Si je ne ressens plus le besoin d’appartenir à ce groupe, je désinvestis. Si nous sommes nombreux à désinvestir, le groupe disparaît.
Si je ne perçois même plus la valeur ajoutée du groupe humain auquel j’appartiens, je le méprise. Si le mépris du collectif guide les choix des leaders, le groupe disparaîtra d’une manière ou d’une autre, faute de cohésion … et à la surprise des méprisants.
La question de la cohésion est particulièrement posée aujourd’hui par cette crise sanitaire et bientôt économique, laissant présager, en rebond, une crise sociale.
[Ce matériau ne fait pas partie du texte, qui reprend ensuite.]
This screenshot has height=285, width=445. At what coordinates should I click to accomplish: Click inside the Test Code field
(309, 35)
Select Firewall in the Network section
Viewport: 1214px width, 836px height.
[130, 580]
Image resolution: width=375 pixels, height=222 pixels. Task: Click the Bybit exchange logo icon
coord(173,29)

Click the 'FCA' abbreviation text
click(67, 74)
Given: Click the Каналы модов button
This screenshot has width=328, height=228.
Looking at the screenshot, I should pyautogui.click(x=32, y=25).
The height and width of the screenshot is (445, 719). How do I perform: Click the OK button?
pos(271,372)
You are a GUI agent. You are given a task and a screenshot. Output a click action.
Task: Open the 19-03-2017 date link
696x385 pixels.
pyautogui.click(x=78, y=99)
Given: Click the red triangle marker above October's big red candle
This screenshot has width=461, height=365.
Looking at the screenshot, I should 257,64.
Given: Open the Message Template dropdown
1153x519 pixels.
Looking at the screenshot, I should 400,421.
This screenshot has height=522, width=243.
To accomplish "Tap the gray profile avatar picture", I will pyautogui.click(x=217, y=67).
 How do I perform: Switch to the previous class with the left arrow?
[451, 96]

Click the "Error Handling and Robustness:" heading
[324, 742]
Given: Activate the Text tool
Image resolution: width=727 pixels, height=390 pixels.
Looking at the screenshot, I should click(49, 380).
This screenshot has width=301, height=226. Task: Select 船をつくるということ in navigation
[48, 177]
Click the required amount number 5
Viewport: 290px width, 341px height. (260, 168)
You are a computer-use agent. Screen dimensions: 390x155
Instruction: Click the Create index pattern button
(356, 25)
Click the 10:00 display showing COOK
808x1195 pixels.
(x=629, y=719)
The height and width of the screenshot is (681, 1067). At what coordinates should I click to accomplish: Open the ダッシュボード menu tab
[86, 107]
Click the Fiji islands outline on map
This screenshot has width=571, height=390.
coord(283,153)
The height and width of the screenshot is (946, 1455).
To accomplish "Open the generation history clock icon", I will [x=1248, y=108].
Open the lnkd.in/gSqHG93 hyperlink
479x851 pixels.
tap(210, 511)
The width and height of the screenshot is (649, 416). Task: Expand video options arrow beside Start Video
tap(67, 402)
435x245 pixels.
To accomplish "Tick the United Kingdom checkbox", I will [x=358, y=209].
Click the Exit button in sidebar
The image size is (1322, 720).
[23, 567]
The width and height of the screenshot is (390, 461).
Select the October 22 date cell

Ce premier moment de la crise nous confronte à la mort possible. Nous sommes touchés dans notre chair ; certains sont renvoyés à des deuils actuels ou anciens. Cette boucle des deuils (faits ou non) interroge sur le sens de ce que nous vivons, avons envie de vivre ou refuserons de vivre demain. Elle pose notre rapport à l’ardente nécessité de l’autre dans nos vies, de l’altérité en général. Car c’est dans la relation (positive ou négative) que nous nous construisons ; c’est l’absence de l’autre qui génère le manque d’un soi en construction permanente.
Notre capacité à faire lien sainement est à l’épreuve ; durement pour certains enfants et certaines femmes qui subissent des violences physiques et morales plus fortes encore, parfois mortelles.
La cohésion est travaillée dans nos familles, dans les organisations, comme au niveau de la Nation.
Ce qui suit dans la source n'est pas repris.